This directly connects to previous lectures on context hygiene, TokenJuice, system prompts, and agent skills.

9. GPU/kernel-level view¶

A small from-scratch model helps you map Python code to GPU work.

Common hot paths:

Model operation	Kernel-level concern
embedding lookup	memory access pattern
linear projection	GEMM throughput
attention score matmul	sequence-length scaling
softmax	numerical stability and memory bandwidth
attention value matmul	GEMM plus data layout
MLP up/down projection	dense matrix multiply
GELU/ReLU	elementwise kernel fusion
layer norm	reduction and memory bandwidth
logits projection	vocab-size-dependent GEMM

This is why transformer inference optimization focuses on:

fused kernels
FlashAttention-style attention kernels
KV-cache layout
quantization
batching
memory bandwidth
tensor parallelism
graph capture

The workshop code will not implement all of those.
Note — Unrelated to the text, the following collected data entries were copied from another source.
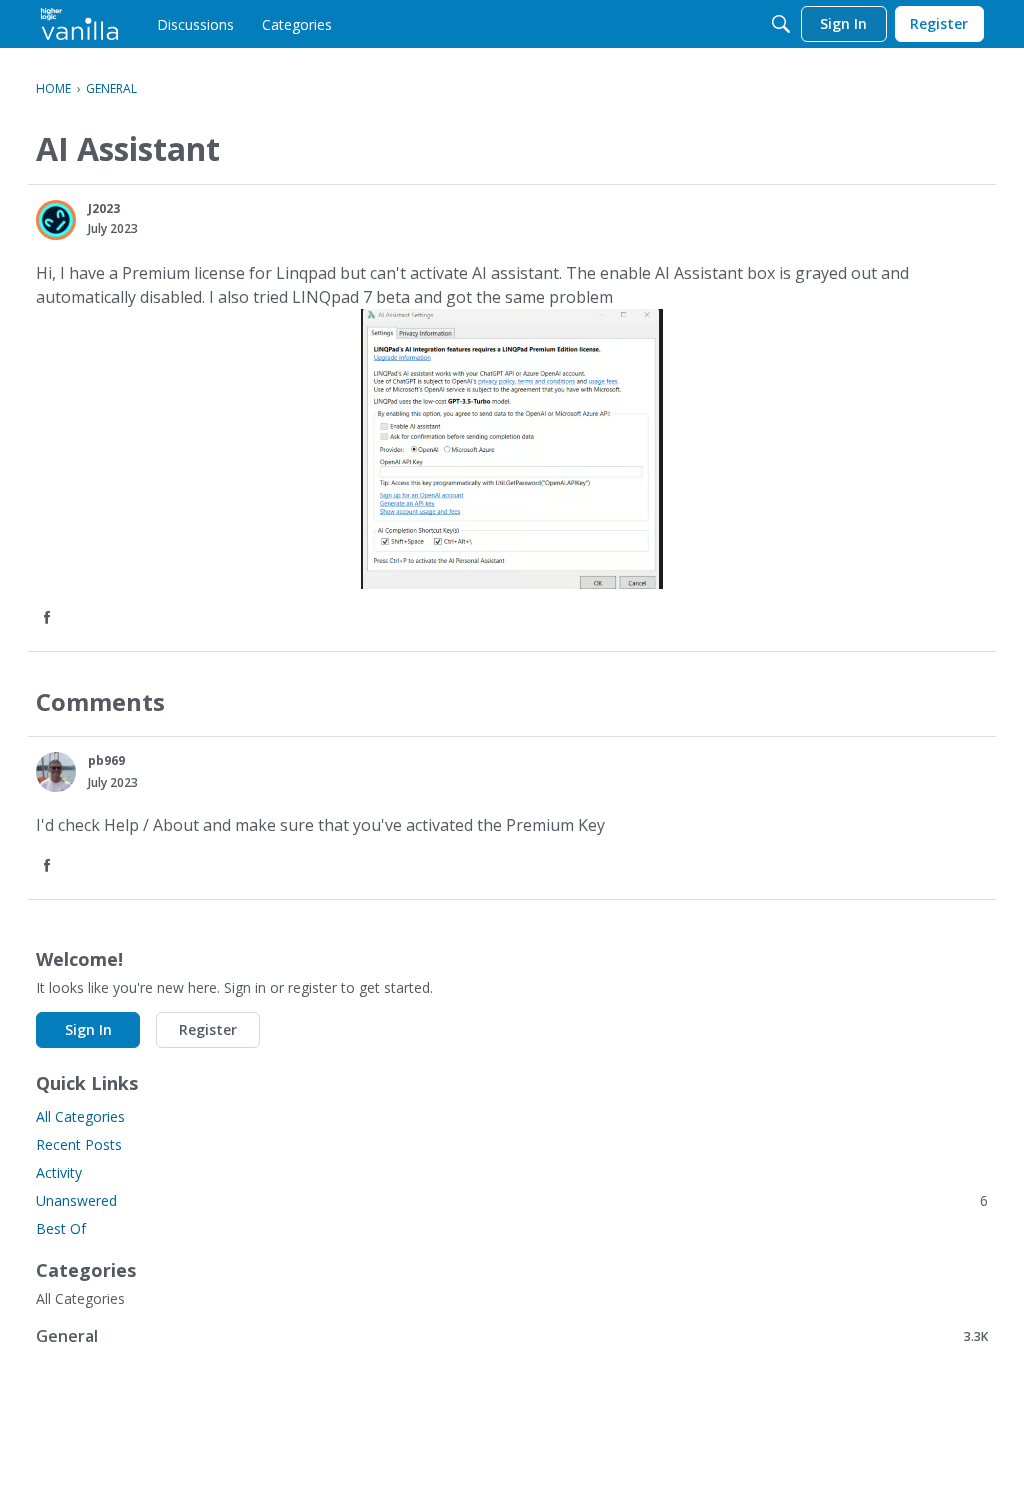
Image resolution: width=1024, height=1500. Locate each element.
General (512, 1335)
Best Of (61, 1228)
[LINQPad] (79, 24)
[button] (56, 220)
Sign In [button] (88, 1029)
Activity (59, 1172)
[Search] (781, 24)
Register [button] (208, 1029)
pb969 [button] (106, 760)
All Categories (80, 1116)
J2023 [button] (104, 208)
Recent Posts (79, 1144)
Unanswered (512, 1200)
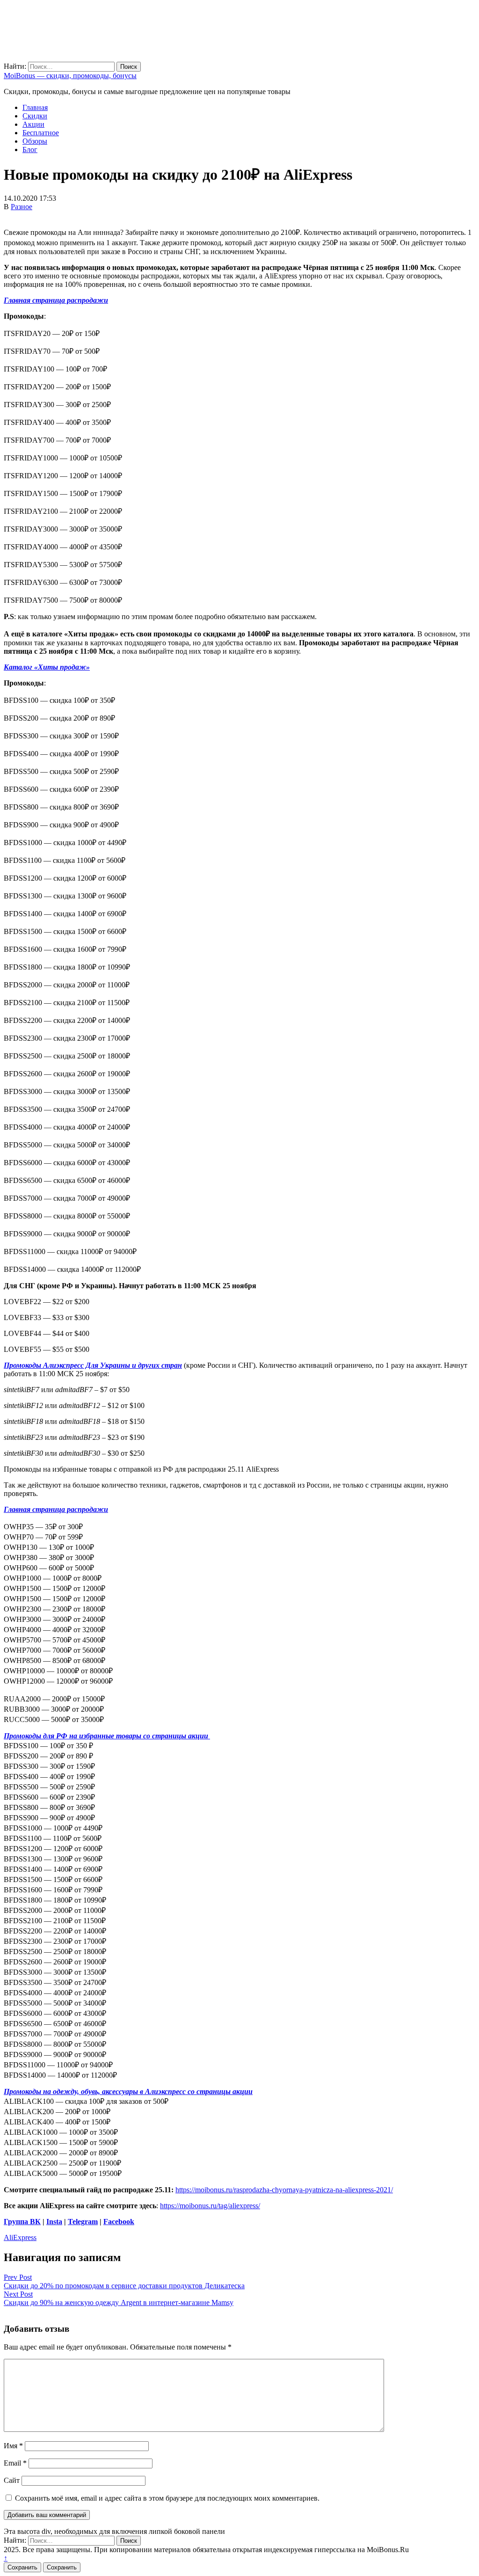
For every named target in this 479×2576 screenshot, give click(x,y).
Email (15, 2463)
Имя (13, 2446)
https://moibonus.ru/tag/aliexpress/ (210, 2206)
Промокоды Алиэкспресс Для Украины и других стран (93, 1365)
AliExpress (20, 2237)
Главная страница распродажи (56, 300)
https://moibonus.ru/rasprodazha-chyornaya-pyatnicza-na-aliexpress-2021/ (284, 2190)
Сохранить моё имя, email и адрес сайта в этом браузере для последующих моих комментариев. (167, 2498)
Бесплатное (40, 133)
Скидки (34, 116)
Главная (35, 107)
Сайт (12, 2480)
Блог (29, 149)
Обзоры (34, 141)
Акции (33, 124)
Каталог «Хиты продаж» (47, 667)
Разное (21, 207)
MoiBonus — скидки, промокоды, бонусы (70, 76)
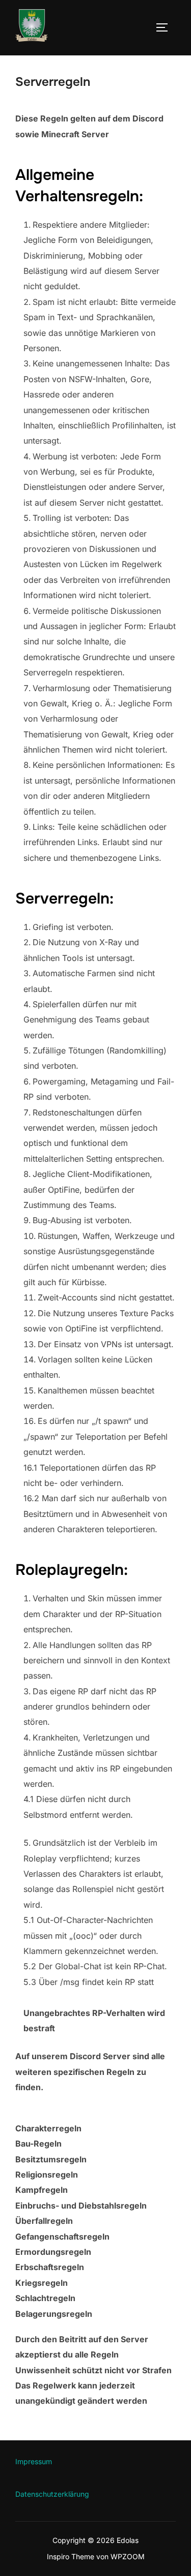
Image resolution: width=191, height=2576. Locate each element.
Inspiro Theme (70, 2556)
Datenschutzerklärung (52, 2494)
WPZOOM (128, 2556)
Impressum (33, 2461)
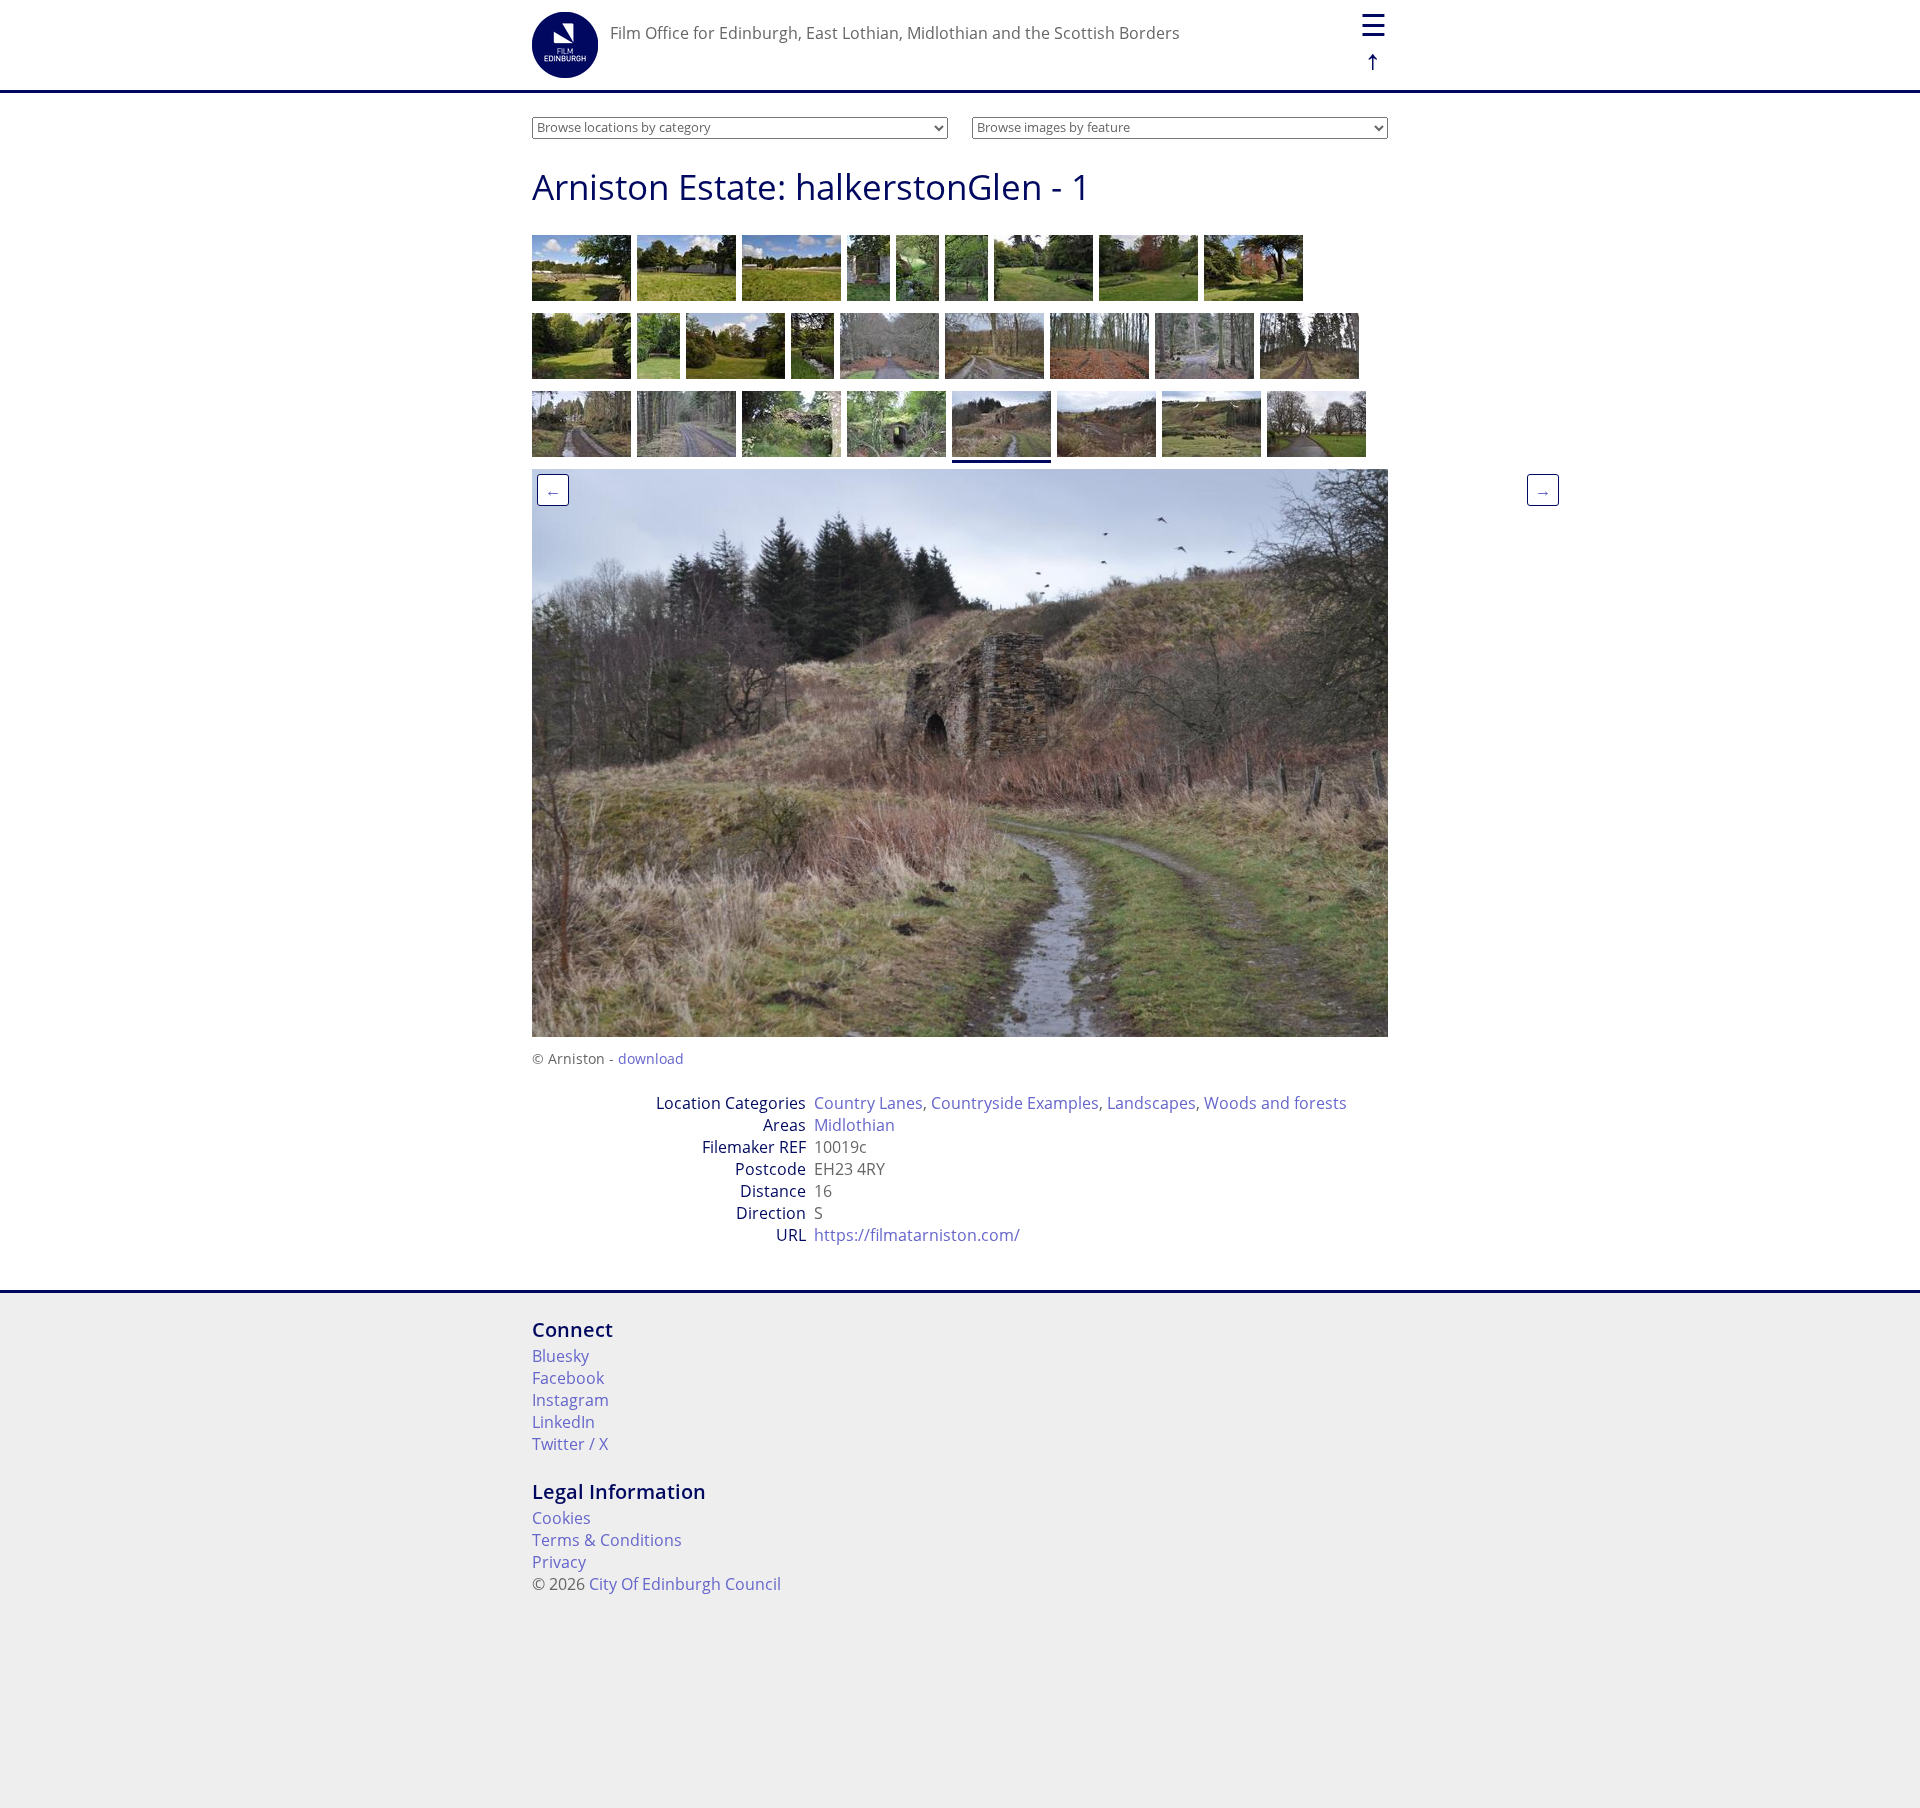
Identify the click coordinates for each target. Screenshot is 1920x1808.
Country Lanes (868, 1103)
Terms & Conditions (607, 1540)
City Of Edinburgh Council (685, 1584)
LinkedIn (563, 1422)
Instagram (570, 1400)
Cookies (561, 1518)
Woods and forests (1275, 1103)
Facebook (568, 1378)
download (651, 1058)
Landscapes (1151, 1103)
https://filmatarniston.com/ (917, 1235)
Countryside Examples (1015, 1103)
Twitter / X (570, 1444)
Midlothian (854, 1125)
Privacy (559, 1562)
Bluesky (560, 1356)
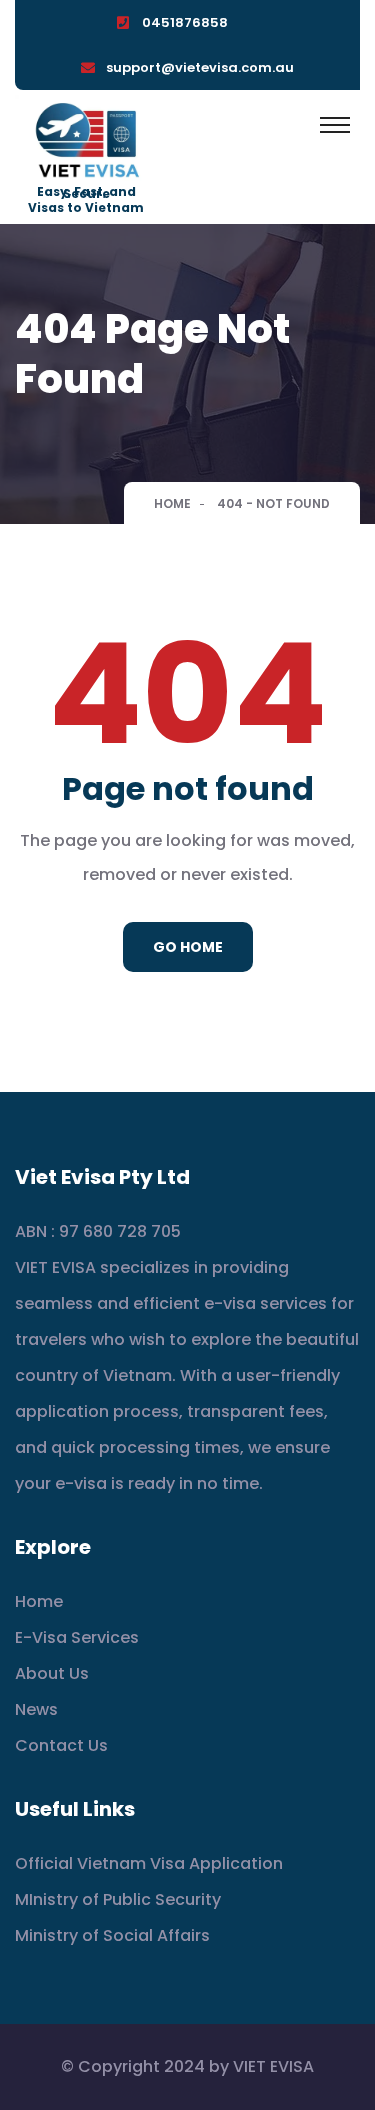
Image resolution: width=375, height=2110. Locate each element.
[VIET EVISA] (86, 141)
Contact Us (61, 1745)
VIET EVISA (273, 2066)
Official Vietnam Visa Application (149, 1863)
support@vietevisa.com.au (200, 67)
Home (172, 503)
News (36, 1709)
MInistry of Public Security (118, 1899)
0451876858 (185, 22)
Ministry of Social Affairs (112, 1935)
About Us (52, 1673)
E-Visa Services (77, 1637)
It gives you the mental map needed to understand them.

10. Why small models are still useful¶

Do not dismiss a 10M parameter GPT as a toy.

It is a microscope.

Small models let you:

inspect every tensor shape
see loss curves quickly
test tokenizer changes
understand sampling behavior
profile a full training loop locally
experiment without cluster cost

What transfers:

architecture concepts
training loop structure
inference loop structure
tensor shape reasoning
performance intuition

What does not transfer directly:

distributed training complexity
production tokenizer/data pipelines
large-scale optimizer state management
serving at high concurrency
frontier-model behavior

Use small models to understand mechanisms.

Use large systems to understand scaling.

11. Connection to agent skills and SDLC¶

From Lecture 29:

skills require evidence

From Lecture 30:

tests and intent are durable assets

For model work, evidence changes shape:

Work item	Evidence
tokenizer change	vocab size, sample encoding/decoding, sequence length distribution
model change	parameter count, tensor shape checks, loss curve
training loop change	stable loss, gradient norms, eval loss
generation change	sample outputs, temperature/top-k comparison
performance change	tokens/sec, memory use, profiler trace

A model-focused skill should not accept "it trains" as enough.

It should ask:

What changed?
What metric moved?
What got slower?
What got less stable?
What evidence proves the behavior?

12. Mini-lab: trace one token through the model¶

Use the reference repo or your own minimal GPT code.

Trace:

input character
  -> token id
  -> embedding vector
  -> attention block
  -> logits
  -> sampled next token

Record:

token ID
tensor shapes at each stage
parameter count
sequence length
one generated sample
training/eval loss after a short run

Then answer:

Which operation is most expensive?
Which tensor grows with context length?
Where would KV cache matter?
Where would quantization help?

13. Design exercise: from scratch to serving¶

Take the workshop model and imagine serving it behind an agent runtime.

Design:

HTTP/WebSocket API
request format
streaming token output
batching strategy
KV-cache ownership
context limit
tool-call interruption model
metrics
failure modes

Then compare:

training script
  vs
serving runtime
  vs
agent harness

This separation is the central architecture lesson.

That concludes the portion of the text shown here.